Please print every record that follows, keeping each one exactly as it is.

/---

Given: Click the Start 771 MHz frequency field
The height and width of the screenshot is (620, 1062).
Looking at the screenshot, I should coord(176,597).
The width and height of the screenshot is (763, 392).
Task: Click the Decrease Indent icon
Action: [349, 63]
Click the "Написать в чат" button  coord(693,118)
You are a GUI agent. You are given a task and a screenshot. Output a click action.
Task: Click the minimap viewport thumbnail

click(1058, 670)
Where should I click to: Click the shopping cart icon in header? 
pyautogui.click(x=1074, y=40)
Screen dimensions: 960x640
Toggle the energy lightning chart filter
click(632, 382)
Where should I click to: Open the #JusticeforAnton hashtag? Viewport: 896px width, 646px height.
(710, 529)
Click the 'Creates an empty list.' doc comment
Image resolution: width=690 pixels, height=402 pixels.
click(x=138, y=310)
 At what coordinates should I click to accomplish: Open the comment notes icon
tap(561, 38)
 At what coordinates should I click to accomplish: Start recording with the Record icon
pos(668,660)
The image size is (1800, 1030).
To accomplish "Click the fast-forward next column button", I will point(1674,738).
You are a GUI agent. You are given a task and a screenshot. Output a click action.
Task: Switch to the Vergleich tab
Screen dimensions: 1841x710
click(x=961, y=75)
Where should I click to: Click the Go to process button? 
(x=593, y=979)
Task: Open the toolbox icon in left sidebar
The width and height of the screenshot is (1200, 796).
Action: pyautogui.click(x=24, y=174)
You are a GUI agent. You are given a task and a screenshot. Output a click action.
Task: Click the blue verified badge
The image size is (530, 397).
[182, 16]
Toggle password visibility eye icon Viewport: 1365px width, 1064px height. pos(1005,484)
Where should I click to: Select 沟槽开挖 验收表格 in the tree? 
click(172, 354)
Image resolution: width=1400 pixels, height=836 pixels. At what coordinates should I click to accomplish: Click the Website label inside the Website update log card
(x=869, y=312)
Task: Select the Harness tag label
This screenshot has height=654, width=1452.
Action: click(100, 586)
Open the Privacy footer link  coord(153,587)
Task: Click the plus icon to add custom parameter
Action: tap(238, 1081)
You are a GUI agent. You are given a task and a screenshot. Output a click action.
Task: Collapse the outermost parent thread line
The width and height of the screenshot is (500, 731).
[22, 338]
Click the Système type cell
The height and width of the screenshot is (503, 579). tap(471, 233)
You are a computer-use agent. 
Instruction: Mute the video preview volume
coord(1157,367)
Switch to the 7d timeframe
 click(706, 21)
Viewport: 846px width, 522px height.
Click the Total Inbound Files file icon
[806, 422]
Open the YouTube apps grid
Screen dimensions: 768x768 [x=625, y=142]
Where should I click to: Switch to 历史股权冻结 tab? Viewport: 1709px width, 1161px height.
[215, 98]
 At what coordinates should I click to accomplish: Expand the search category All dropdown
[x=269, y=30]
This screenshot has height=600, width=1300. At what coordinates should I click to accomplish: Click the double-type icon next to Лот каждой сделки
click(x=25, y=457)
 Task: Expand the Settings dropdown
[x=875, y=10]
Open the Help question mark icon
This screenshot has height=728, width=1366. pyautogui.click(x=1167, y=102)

\---

[SOLUTION TO THIS TASK]
Given: Click the Start 771 MHz frequency field
The height and width of the screenshot is (620, 1062).
Looking at the screenshot, I should coord(176,597).
The width and height of the screenshot is (763, 392).
Task: Click the Decrease Indent icon
Action: [349, 63]
Click the "Написать в чат" button  coord(693,118)
You are a GUI agent. You are given a task and a screenshot. Output a click action.
Task: Click the minimap viewport thumbnail

click(1058, 670)
Where should I click to: Click the shopping cart icon in header? 
pyautogui.click(x=1074, y=40)
Screen dimensions: 960x640
Toggle the energy lightning chart filter
click(632, 382)
Where should I click to: Open the #JusticeforAnton hashtag? Viewport: 896px width, 646px height.
(710, 529)
Click the 'Creates an empty list.' doc comment
Image resolution: width=690 pixels, height=402 pixels.
click(x=138, y=310)
 At what coordinates should I click to accomplish: Open the comment notes icon
tap(561, 38)
 At what coordinates should I click to accomplish: Start recording with the Record icon
pos(668,660)
The image size is (1800, 1030).
To accomplish "Click the fast-forward next column button", I will point(1674,738).
You are a GUI agent. You are given a task and a screenshot. Output a click action.
Task: Switch to the Vergleich tab
Screen dimensions: 1841x710
click(x=961, y=75)
Where should I click to: Click the Go to process button? 
(x=593, y=979)
Task: Open the toolbox icon in left sidebar
The width and height of the screenshot is (1200, 796).
Action: pyautogui.click(x=24, y=174)
You are a GUI agent. You are given a task and a screenshot. Output a click action.
Task: Click the blue verified badge
The image size is (530, 397).
[182, 16]
Toggle password visibility eye icon Viewport: 1365px width, 1064px height. pos(1005,484)
Where should I click to: Select 沟槽开挖 验收表格 in the tree? 
click(172, 354)
Image resolution: width=1400 pixels, height=836 pixels. At what coordinates should I click to accomplish: Click the Website label inside the Website update log card
(x=869, y=312)
Task: Select the Harness tag label
This screenshot has height=654, width=1452.
Action: click(100, 586)
Open the Privacy footer link  coord(153,587)
Task: Click the plus icon to add custom parameter
Action: tap(238, 1081)
You are a GUI agent. You are given a task and a screenshot. Output a click action.
Task: Collapse the outermost parent thread line
The width and height of the screenshot is (500, 731).
[22, 338]
Click the Système type cell
The height and width of the screenshot is (503, 579). tap(471, 233)
You are a computer-use agent. 
Instruction: Mute the video preview volume
coord(1157,367)
Switch to the 7d timeframe
 click(706, 21)
Viewport: 846px width, 522px height.
Click the Total Inbound Files file icon
[806, 422]
Open the YouTube apps grid
Screen dimensions: 768x768 [x=625, y=142]
Where should I click to: Switch to 历史股权冻结 tab? Viewport: 1709px width, 1161px height.
[215, 98]
 At what coordinates should I click to accomplish: Expand the search category All dropdown
[x=269, y=30]
This screenshot has height=600, width=1300. At what coordinates should I click to accomplish: Click the double-type icon next to Лот каждой сделки
click(x=25, y=457)
 Task: Expand the Settings dropdown
[x=875, y=10]
Open the Help question mark icon
This screenshot has height=728, width=1366. pyautogui.click(x=1167, y=102)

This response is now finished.